>>>>

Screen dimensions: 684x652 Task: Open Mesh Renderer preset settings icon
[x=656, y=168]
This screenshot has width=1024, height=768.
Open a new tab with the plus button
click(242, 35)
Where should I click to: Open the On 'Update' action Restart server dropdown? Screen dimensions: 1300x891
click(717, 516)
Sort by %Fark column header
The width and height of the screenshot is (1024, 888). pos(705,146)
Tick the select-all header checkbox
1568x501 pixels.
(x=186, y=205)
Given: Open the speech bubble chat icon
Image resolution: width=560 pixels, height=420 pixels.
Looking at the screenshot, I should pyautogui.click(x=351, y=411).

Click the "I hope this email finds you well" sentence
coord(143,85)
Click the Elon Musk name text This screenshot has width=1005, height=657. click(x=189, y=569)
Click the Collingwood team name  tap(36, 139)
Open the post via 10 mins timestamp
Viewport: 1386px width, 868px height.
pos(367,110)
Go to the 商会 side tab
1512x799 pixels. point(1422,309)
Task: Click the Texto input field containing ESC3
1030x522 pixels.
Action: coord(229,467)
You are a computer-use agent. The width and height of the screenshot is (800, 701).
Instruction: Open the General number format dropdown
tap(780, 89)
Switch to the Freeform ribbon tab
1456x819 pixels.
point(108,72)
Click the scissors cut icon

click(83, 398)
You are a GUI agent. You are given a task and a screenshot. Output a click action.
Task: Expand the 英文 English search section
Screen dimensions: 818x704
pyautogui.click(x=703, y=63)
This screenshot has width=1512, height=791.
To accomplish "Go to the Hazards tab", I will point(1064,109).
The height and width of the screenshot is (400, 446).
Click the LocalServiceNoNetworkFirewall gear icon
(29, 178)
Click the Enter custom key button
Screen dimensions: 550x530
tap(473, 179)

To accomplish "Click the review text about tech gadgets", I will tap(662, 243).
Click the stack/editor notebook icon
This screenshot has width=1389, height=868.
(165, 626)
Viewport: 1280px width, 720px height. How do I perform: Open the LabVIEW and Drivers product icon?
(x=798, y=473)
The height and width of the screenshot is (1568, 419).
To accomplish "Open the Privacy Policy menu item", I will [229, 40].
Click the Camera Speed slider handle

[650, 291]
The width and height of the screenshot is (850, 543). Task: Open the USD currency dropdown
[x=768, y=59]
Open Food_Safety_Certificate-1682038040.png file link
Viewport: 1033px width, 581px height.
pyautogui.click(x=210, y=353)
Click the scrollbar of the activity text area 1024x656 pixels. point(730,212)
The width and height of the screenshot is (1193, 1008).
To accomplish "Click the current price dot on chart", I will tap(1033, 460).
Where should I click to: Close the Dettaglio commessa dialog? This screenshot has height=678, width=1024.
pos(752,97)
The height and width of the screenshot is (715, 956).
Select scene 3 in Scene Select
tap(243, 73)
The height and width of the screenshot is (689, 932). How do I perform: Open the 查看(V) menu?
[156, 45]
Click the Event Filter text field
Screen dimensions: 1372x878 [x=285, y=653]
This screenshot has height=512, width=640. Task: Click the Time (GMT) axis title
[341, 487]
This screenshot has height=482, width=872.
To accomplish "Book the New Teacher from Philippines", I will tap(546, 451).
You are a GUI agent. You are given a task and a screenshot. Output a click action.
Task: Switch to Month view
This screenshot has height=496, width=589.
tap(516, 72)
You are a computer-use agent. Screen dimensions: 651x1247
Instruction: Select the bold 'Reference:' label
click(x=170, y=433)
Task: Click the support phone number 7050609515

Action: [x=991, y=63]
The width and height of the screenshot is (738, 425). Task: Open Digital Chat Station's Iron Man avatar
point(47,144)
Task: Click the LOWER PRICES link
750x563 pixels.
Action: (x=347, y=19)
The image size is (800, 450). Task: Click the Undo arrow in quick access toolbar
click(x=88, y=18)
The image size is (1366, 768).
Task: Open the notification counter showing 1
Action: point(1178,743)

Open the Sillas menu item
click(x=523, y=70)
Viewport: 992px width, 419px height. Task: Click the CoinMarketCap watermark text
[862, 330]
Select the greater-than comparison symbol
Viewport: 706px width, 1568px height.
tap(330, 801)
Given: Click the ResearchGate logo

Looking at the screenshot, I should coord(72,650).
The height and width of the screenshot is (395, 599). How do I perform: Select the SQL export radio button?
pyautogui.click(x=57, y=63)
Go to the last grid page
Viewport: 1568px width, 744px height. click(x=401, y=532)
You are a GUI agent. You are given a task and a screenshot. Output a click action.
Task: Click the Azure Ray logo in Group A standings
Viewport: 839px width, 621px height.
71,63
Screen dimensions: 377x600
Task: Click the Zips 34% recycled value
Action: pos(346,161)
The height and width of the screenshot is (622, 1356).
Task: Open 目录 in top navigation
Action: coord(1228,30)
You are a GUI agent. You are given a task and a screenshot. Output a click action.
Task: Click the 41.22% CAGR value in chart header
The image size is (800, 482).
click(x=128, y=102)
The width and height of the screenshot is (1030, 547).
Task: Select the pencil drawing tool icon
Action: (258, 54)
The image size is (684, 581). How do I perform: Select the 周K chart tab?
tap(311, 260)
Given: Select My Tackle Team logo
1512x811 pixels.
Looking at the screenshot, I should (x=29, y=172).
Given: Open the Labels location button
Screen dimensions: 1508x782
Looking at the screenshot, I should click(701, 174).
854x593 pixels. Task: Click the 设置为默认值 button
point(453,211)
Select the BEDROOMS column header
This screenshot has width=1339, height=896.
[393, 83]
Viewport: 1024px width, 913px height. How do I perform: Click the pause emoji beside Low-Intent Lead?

<<<<

**EXERCISE REQUIREMENTS:**
Your answer must consist of every line above, transcribed verbatim.

**TASK OUTPUT:**
Screen dimensions: 684x652 Task: Open Mesh Renderer preset settings icon
[x=656, y=168]
This screenshot has width=1024, height=768.
Open a new tab with the plus button
click(242, 35)
Where should I click to: Open the On 'Update' action Restart server dropdown? Screen dimensions: 1300x891
click(717, 516)
Sort by %Fark column header
The width and height of the screenshot is (1024, 888). pos(705,146)
Tick the select-all header checkbox
1568x501 pixels.
(x=186, y=205)
Given: Open the speech bubble chat icon
Image resolution: width=560 pixels, height=420 pixels.
Looking at the screenshot, I should pyautogui.click(x=351, y=411).

Click the "I hope this email finds you well" sentence
coord(143,85)
Click the Elon Musk name text This screenshot has width=1005, height=657. click(x=189, y=569)
Click the Collingwood team name  tap(36, 139)
Open the post via 10 mins timestamp
Viewport: 1386px width, 868px height.
pos(367,110)
Go to the 商会 side tab
1512x799 pixels. point(1422,309)
Task: Click the Texto input field containing ESC3
1030x522 pixels.
Action: coord(229,467)
You are a computer-use agent. The width and height of the screenshot is (800, 701).
Instruction: Open the General number format dropdown
tap(780, 89)
Switch to the Freeform ribbon tab
1456x819 pixels.
point(108,72)
Click the scissors cut icon

click(83, 398)
You are a GUI agent. You are given a task and a screenshot. Output a click action.
Task: Expand the 英文 English search section
Screen dimensions: 818x704
pyautogui.click(x=703, y=63)
This screenshot has width=1512, height=791.
To accomplish "Go to the Hazards tab", I will point(1064,109).
The height and width of the screenshot is (400, 446).
Click the LocalServiceNoNetworkFirewall gear icon
(29, 178)
Click the Enter custom key button
Screen dimensions: 550x530
tap(473, 179)

To accomplish "Click the review text about tech gadgets", I will tap(662, 243).
Click the stack/editor notebook icon
This screenshot has width=1389, height=868.
(165, 626)
Viewport: 1280px width, 720px height. How do I perform: Open the LabVIEW and Drivers product icon?
(x=798, y=473)
The height and width of the screenshot is (1568, 419).
To accomplish "Open the Privacy Policy menu item", I will [229, 40].
Click the Camera Speed slider handle

[650, 291]
The width and height of the screenshot is (850, 543). Task: Open the USD currency dropdown
[x=768, y=59]
Open Food_Safety_Certificate-1682038040.png file link
Viewport: 1033px width, 581px height.
pyautogui.click(x=210, y=353)
Click the scrollbar of the activity text area 1024x656 pixels. point(730,212)
The width and height of the screenshot is (1193, 1008).
To accomplish "Click the current price dot on chart", I will tap(1033, 460).
Where should I click to: Close the Dettaglio commessa dialog? This screenshot has height=678, width=1024.
pos(752,97)
The height and width of the screenshot is (715, 956).
Select scene 3 in Scene Select
tap(243, 73)
The height and width of the screenshot is (689, 932). How do I perform: Open the 查看(V) menu?
[156, 45]
Click the Event Filter text field
Screen dimensions: 1372x878 [x=285, y=653]
This screenshot has height=512, width=640. Task: Click the Time (GMT) axis title
[341, 487]
This screenshot has height=482, width=872.
To accomplish "Book the New Teacher from Philippines", I will tap(546, 451).
You are a GUI agent. You are given a task and a screenshot. Output a click action.
Task: Switch to Month view
This screenshot has height=496, width=589.
tap(516, 72)
You are a computer-use agent. Screen dimensions: 651x1247
Instruction: Select the bold 'Reference:' label
click(x=170, y=433)
Task: Click the support phone number 7050609515

Action: [x=991, y=63]
The width and height of the screenshot is (738, 425). Task: Open Digital Chat Station's Iron Man avatar
point(47,144)
Task: Click the LOWER PRICES link
750x563 pixels.
Action: (x=347, y=19)
The image size is (800, 450). Task: Click the Undo arrow in quick access toolbar
click(x=88, y=18)
The image size is (1366, 768).
Task: Open the notification counter showing 1
Action: point(1178,743)

Open the Sillas menu item
click(x=523, y=70)
Viewport: 992px width, 419px height. Task: Click the CoinMarketCap watermark text
[862, 330]
Select the greater-than comparison symbol
Viewport: 706px width, 1568px height.
tap(330, 801)
Given: Click the ResearchGate logo

Looking at the screenshot, I should coord(72,650).
The height and width of the screenshot is (395, 599). How do I perform: Select the SQL export radio button?
pyautogui.click(x=57, y=63)
Go to the last grid page
Viewport: 1568px width, 744px height. click(x=401, y=532)
You are a GUI agent. You are given a task and a screenshot. Output a click action.
Task: Click the Azure Ray logo in Group A standings
Viewport: 839px width, 621px height.
71,63
Screen dimensions: 377x600
Task: Click the Zips 34% recycled value
Action: pos(346,161)
The height and width of the screenshot is (622, 1356).
Task: Open 目录 in top navigation
Action: coord(1228,30)
You are a GUI agent. You are given a task and a screenshot. Output a click action.
Task: Click the 41.22% CAGR value in chart header
The image size is (800, 482).
click(x=128, y=102)
The width and height of the screenshot is (1030, 547).
Task: Select the pencil drawing tool icon
Action: (258, 54)
The image size is (684, 581). How do I perform: Select the 周K chart tab?
tap(311, 260)
Given: Select My Tackle Team logo
1512x811 pixels.
Looking at the screenshot, I should (x=29, y=172).
Given: Open the Labels location button
Screen dimensions: 1508x782
Looking at the screenshot, I should click(701, 174).
854x593 pixels. Task: Click the 设置为默认值 button
point(453,211)
Select the BEDROOMS column header
This screenshot has width=1339, height=896.
[393, 83]
Viewport: 1024px width, 913px height. How do I perform: Click the pause emoji beside Low-Intent Lead?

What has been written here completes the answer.